Go through the entries below and pick out every line with "agent".
START Input data
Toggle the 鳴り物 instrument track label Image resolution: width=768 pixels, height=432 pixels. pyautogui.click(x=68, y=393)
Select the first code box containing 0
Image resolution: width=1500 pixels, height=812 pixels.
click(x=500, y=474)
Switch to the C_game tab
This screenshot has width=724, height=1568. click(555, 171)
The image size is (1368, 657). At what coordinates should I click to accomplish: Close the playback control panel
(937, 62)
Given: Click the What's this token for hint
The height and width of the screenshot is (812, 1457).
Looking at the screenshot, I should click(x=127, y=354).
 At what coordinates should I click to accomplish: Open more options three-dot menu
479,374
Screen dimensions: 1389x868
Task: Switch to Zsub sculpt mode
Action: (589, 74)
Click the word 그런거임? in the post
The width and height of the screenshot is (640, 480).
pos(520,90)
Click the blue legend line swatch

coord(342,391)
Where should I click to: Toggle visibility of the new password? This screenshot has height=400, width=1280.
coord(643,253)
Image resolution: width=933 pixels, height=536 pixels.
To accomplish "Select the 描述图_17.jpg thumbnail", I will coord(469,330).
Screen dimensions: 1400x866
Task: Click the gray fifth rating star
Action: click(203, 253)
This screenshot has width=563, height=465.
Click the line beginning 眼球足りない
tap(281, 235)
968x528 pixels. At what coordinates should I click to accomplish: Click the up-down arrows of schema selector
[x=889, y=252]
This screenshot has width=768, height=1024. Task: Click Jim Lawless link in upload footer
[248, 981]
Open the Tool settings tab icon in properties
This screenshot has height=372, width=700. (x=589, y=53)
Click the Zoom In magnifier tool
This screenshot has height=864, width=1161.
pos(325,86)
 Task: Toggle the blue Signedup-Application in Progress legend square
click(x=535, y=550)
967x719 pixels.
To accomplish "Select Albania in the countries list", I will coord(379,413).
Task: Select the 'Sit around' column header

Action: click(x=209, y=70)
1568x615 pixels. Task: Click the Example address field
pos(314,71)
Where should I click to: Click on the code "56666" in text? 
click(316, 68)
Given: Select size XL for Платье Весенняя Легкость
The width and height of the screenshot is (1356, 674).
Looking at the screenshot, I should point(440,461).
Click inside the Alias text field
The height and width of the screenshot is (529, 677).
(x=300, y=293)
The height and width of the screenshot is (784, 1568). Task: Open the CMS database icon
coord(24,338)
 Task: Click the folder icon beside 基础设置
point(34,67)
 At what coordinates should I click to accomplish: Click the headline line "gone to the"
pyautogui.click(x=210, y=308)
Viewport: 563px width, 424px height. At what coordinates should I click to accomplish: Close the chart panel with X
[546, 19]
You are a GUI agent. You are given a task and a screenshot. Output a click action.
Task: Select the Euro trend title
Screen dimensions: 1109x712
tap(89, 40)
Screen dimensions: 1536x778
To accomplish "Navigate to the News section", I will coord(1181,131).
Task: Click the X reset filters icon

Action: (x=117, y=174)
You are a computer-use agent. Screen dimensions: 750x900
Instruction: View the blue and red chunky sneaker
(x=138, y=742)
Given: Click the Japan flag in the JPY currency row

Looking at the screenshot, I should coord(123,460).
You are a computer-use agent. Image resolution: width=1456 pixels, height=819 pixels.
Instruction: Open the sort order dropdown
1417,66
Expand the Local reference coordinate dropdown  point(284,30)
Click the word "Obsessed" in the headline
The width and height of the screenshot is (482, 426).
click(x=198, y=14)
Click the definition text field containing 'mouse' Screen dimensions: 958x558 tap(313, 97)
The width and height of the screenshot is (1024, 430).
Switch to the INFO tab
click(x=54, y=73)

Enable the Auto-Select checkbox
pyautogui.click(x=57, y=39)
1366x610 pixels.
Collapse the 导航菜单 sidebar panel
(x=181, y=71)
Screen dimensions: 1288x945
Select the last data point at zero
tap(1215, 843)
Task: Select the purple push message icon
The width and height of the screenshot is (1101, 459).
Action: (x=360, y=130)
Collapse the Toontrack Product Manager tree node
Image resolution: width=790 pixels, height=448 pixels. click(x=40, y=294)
END Input data
▸ **Task output**:
You are a GUI agent. You are given a task and a screenshot. Output a click action.
You are a computer-use agent. Screen dimensions: 750x900
You are a computer-use agent. Image resolution: width=1456 pixels, height=819 pixels.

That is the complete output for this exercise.